• _Task directions_
Reproduce each of the rows below word for word, leaving out the pictures.
───── Data shown ─────
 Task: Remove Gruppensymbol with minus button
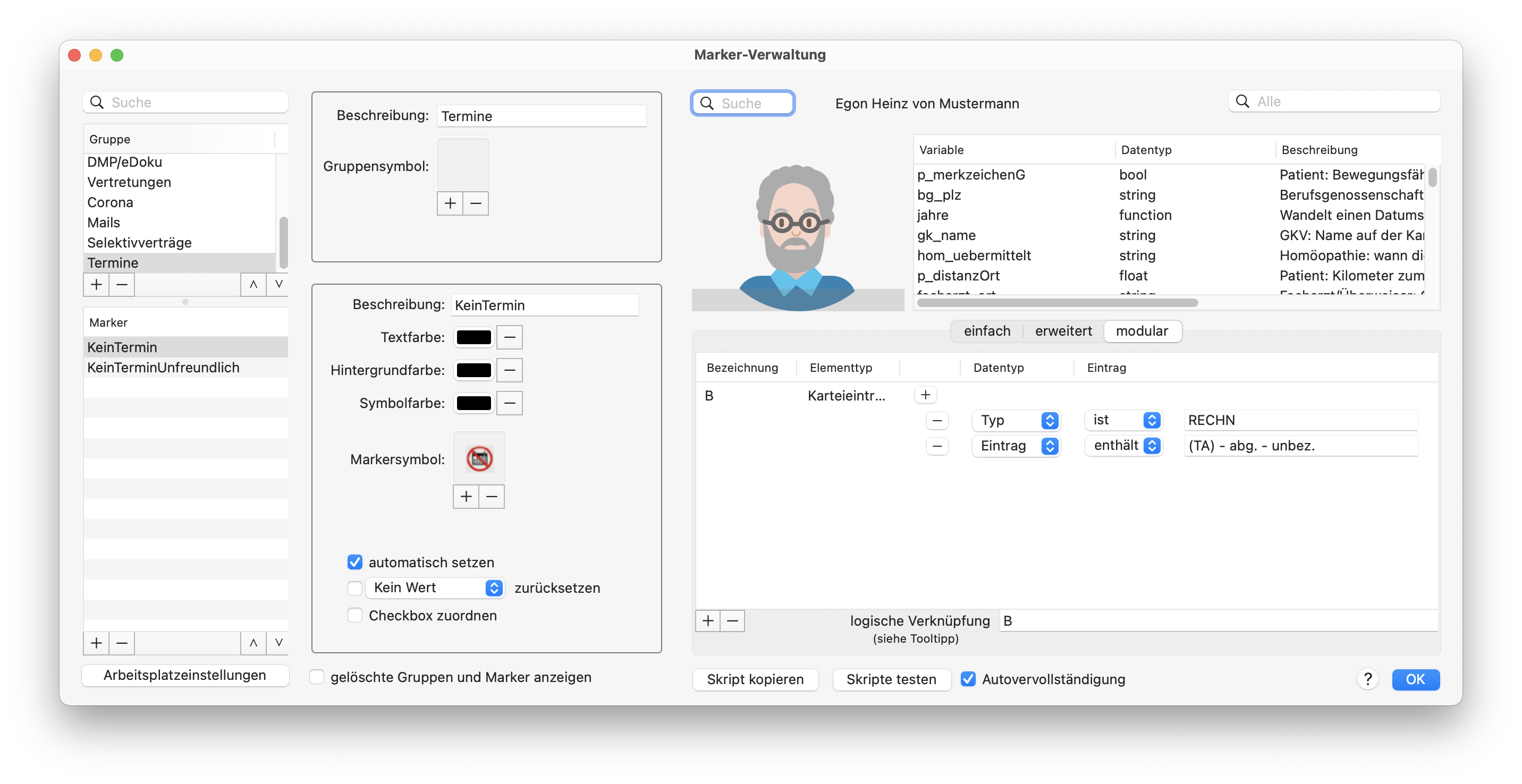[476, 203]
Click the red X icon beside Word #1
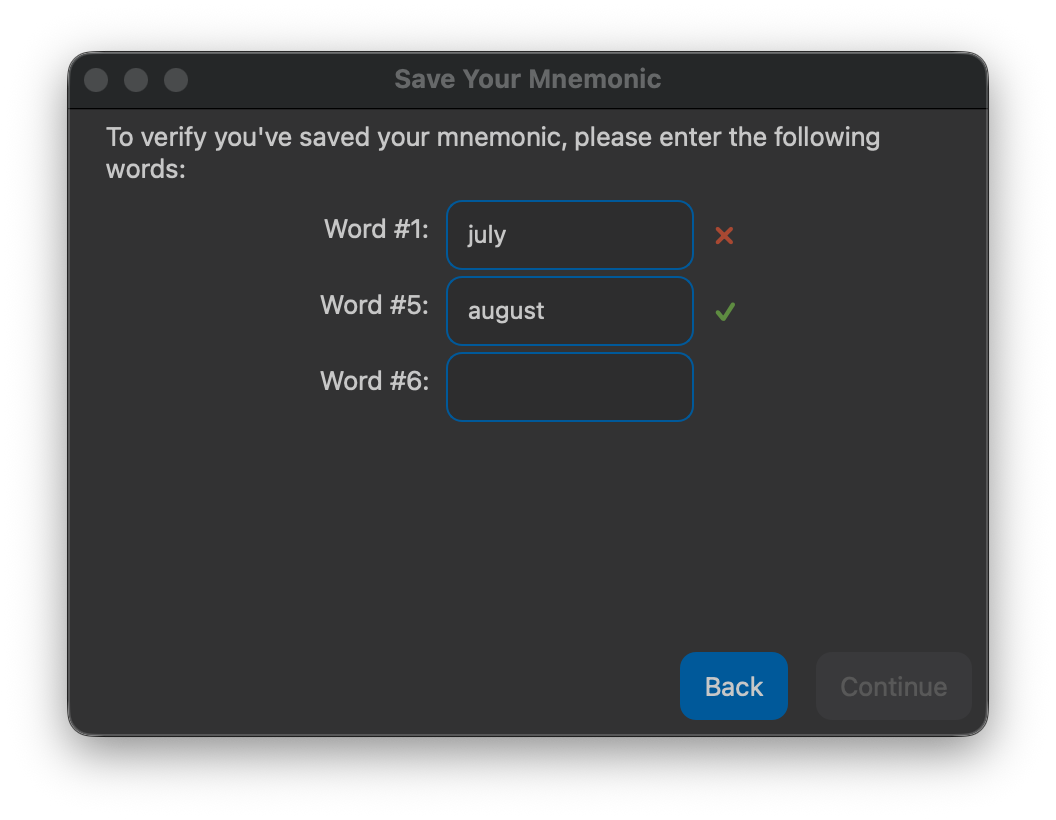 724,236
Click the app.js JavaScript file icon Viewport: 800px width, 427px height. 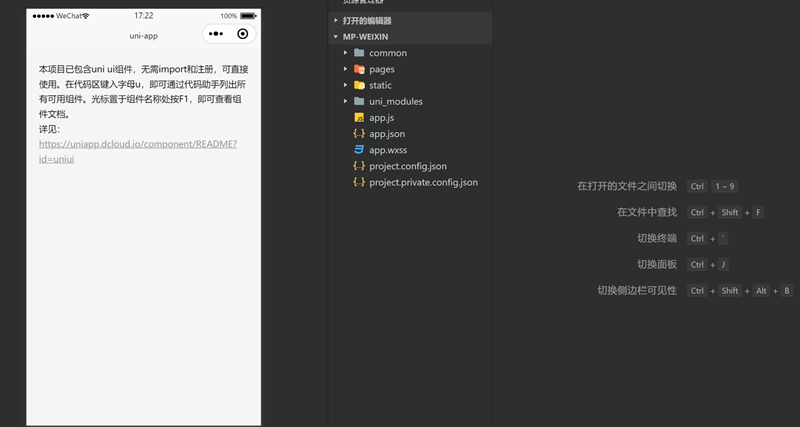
─────
• _Answer to the problem_
 Task: Remove Gruppensymbol with minus button
[476, 203]
Click the red X icon beside Word #1
 724,236
Click the app.js JavaScript file icon Viewport: 800px width, 427px height. 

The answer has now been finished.